A new, high-efficiency boiler would be a great sale, but there are means to make those older-style cast-iron boilers work in these applications as well. Want the boiler as happy as a clam? Ultimately, what is needed is to bring the return water temperatures up above the magic 130 F mark.
This is best accomplished by using boiler protection valves. They come in various forms, such as three-way, four-way, thermostatic or electronic. If you’re feeling feisty, you can even look into injection mixing. It maintains your supply water temperature to the low-temperature zone and can maintain minimum return water temperatures as well with the proper controls.
Tip No. 3: Don’t Oversize
This tip applies to any circulated system, whether it be a domestic hot water recirculation or hydronic system. If a customer believes that replacing pin-holed copper pipe sections is normal, suggest that they think again. It may be an excellent means of job security, but I can guarantee that no system was ever designed to torpedo itself in such a fashion.

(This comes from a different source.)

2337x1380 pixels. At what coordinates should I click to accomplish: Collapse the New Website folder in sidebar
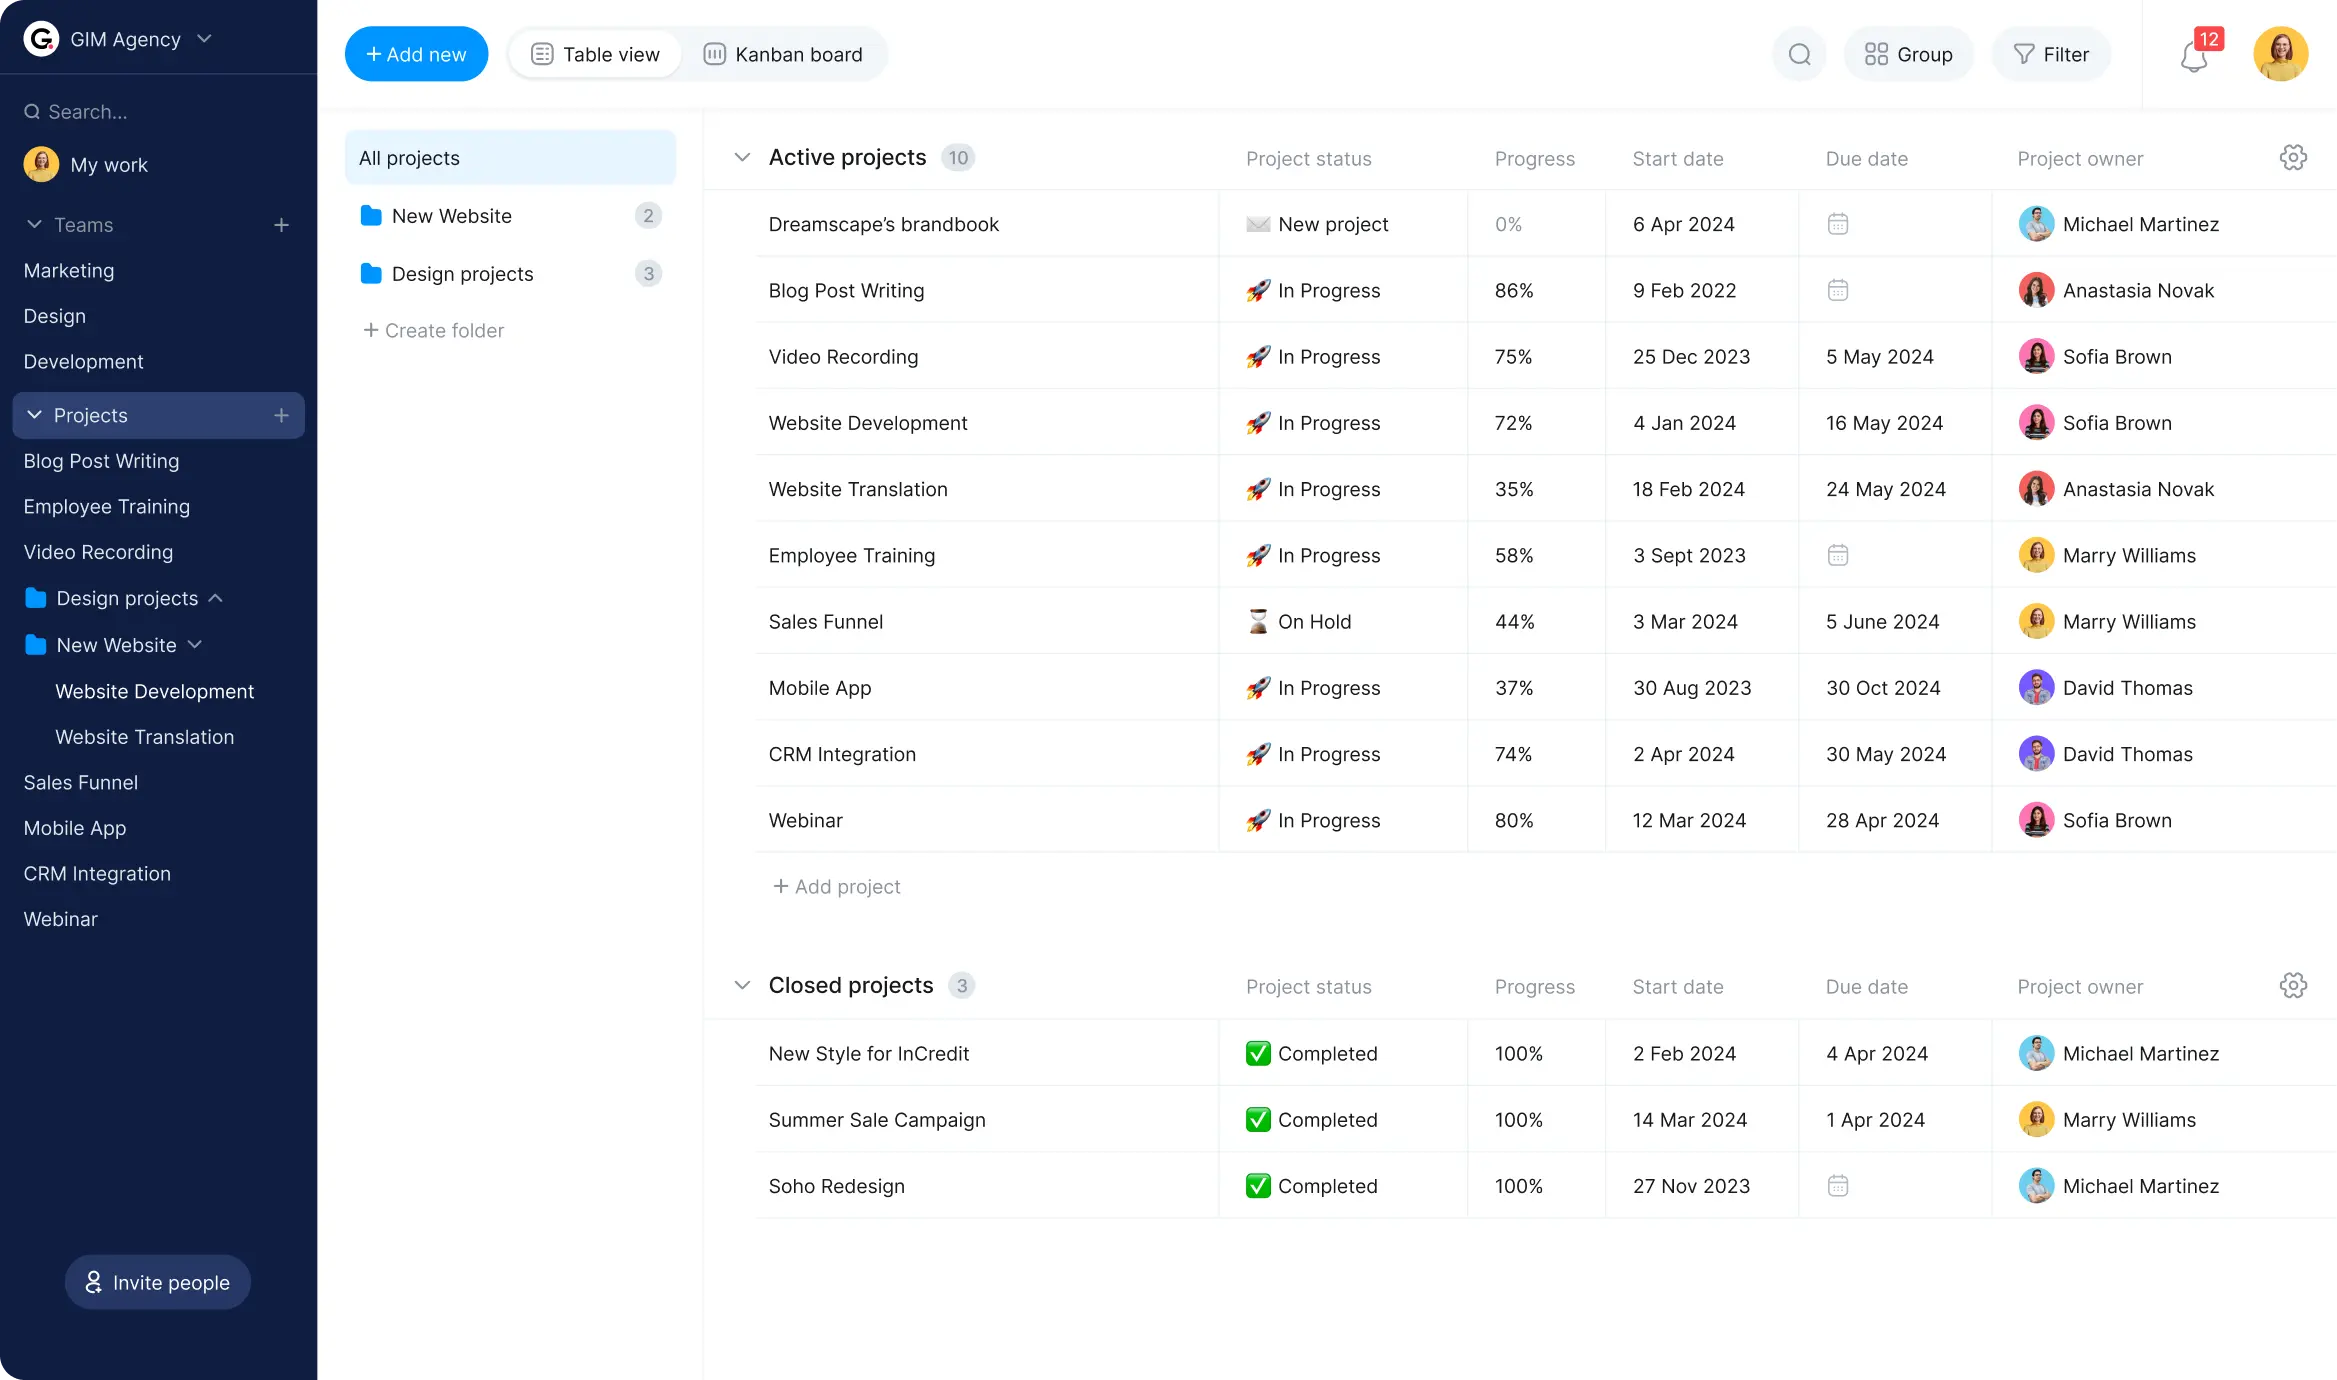point(196,645)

Ventilated copper pipe is caused by excess fluid velocity. This can be a consequence of too-small piping, but it is more commonly due to the oversizing of circulators. Usually, you will see this phenomenon directly after an elbow. In addition to the turbulence caused by the change in direction, the excess velocity offers an education on how much water it takes to redecorate the floors with soggy ceiling tiles.

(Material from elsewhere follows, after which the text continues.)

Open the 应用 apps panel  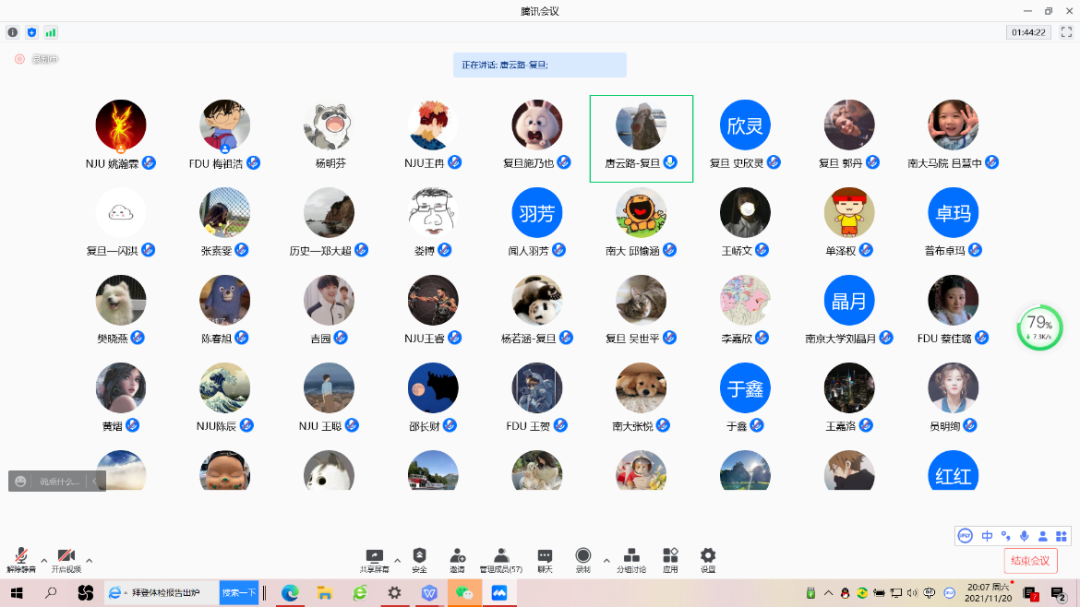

So, if you run into this at the counter, you’ll know what advice to give. You may want to put that contractor in touch with one of your tech guys or a pump rep who is willing to lend a hand.
Tip No. 4: Pay Attention to the Water
If you have bad water in your area, you probably know it. Whether it’s your bustling water softener sales or the fact that you know replacement mixing-valve cartridge part numbers by heart, you understand that the water quality leaves a bit to be desired. This water that wreaks so much havoc in potable systems is likely what contractors are using to fill hydronic systems.

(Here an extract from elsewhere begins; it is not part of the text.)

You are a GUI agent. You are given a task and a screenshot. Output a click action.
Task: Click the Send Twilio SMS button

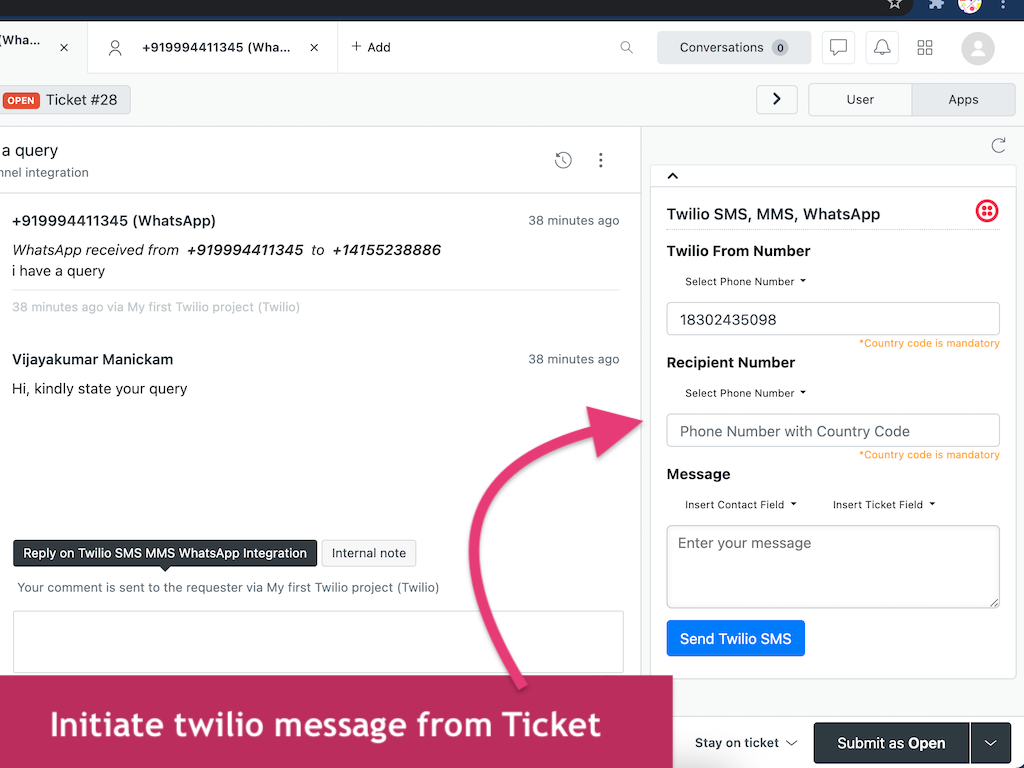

Not all potable water should go into hydronic systems. Boiler manufacturers have become increasingly strict regarding the quality of water being run through their equipment. As much as they are reluctant to warranty boiler heat exchangers, they don’t want to warranty one that is damaged by no fault of their own.
So, you might believe that the entire problem will be solved by softening the water. It will not. Removing the magnesium and calcium will solve scaling issues, but it won’t prevent galvanic corrosion. During the water softening process, the magnesium and calcium are replaced with sodium; dissolved solids like these create conductivity.
While galvanic corrosion is more common in potable water systems (dielectric union, anyone?), it can still be a problem in hydronic systems. So, what do we do? Boiler chemical companies will be happy to sell products for every boiler system, but once the contractor starts down that road, there’s no turning back. The maintenance of those chemicals will haunt service technicians forever.
Another choice is demineralized water. Demineralization is an ion-exchange process similar to water softening but it will remove all dissolved solids, eliminating the potential for scaling and galvanic corrosion. Demineralized water is easier than ever to achieve due to portable units that allow site water to be turned into the perfect heat transfer medium. If the job warrants, you can usually buy demineralized water in bulk from a water treatment company as well.
I hope you found these tips helpful. Contractors often express a common view that the wholesalers they like best never stop learning. The more knowledge and experience they gain, the more valuable they become as the go-to hydronics wholesaler.